On behalf of Morna Challoner of Challoner Law posted in Divorce on Thursday, February 2, 2017.

Are you one of the California spouses who gave your marriage one last chance over the holidays? Many people file for divorce in January, while others who prefer to plan things before taking action may use the first month of the year to get everything in place before filing. Research data indicates that the peak for divorce filings occurs around March.

The approach you take with your divorce will determine many matters, including whether you and your spouse will separate your finances according to a court order or before the final divorce decree according to agreements reached in negotiation. Decisions made at this time may affect your post-divorce financial stability, but because you do not need to do this alone, an experienced California divorce attorney can guide you through each step you need to take in the divorce process.

If you left the separation of joint finances for the court to determine, be mindful that there are deadlines to meet to avoid landing back in court because of noncompliance. Your attorney can help you set up a checklist to avoid missing any deadlines.
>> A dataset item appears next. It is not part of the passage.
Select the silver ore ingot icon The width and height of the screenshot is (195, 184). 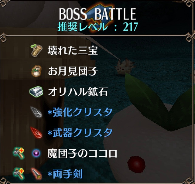tap(36, 92)
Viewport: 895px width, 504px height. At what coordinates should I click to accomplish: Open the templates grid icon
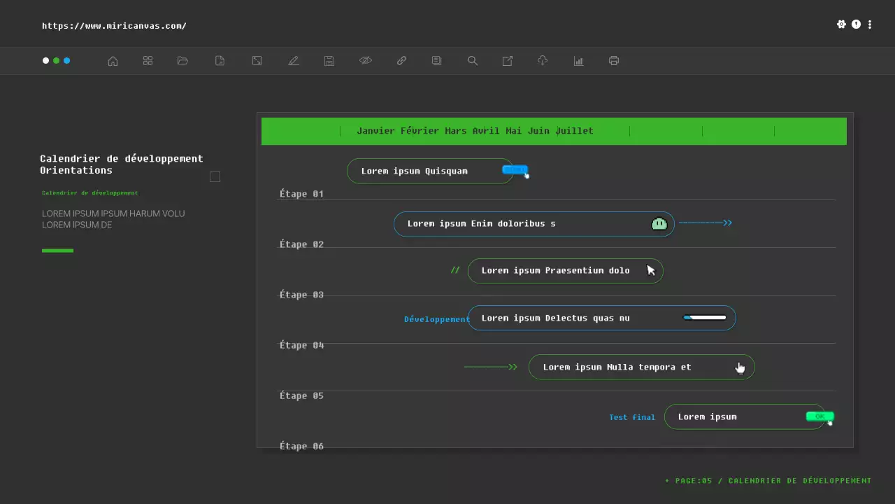[148, 61]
Steps to take when dividing property

Property division can be a stressful matter during a divorce proceeding. Soon to be ex spouses can work together through negotiation, often the mediation process, to divide assets and finances. Navigating the unraveling of your finances through negotiation will require you to take the following steps:

  • Update powers of attorney — Do you want the person who will soon be your ex to make financial and medical decisions on your behalf if you are involved in an accident that leaves you incapacitated? Probably not, so the time to update health directives and financial powers of attorney is immediately after you file for divorce.
  • Replace joint accounts with personal accounts — You and your ex must decide on a date to close joint accounts. Make sure that no outstanding checks remain that have not cleared the joint account. Allow time to transition recurring debts. Explain your reason for opening a separate account and ask the bank not to authorize late transactions on the joint account without the signatures of both former spouses.
  • Stop sharing debts — As soon as you decided to bring your marriage to an end, you may want to close jointly owned credit cards to ensure each party is responsible for his or her own debts. You can arrange to continue paying the outstanding balance but have the card closed for any new transactions. Remember that you will remain partly responsible for any joint debt, even if your ex is ordered to settle the account. For that reason, you must continue to monitor such accounts to prevent damage to your credit score.
  • Update your financial portfolio — It could prove invaluable to have your asset allocation, risk tolerance and timeline revised. While collective investments and incomes were considered for financing, such as mortgages, during your marriage, you must understand your post-divorce financial ability. For example, will you qualify for refinancing the family home, should you choose to keep it? Drafting a post-divorce cash flow and budget can also help to prepare you for the day-to-day living expenses of your new life.
  • Review and modify insurance coverage — To prevent being held responsible for your ex’s claims or medical expenses, you need updated health, auto and home insurances policies. At the same time, it may be wise to attend to life insurance and disability coverage, and modify beneficiaries where necessary.

By acquiring the assistance of experienced guidance when handling any of the above steps, you can gain much-needed peace of mind during this challenging time and you can significantly increase your odds of achieving the best possible outcome from your divorce.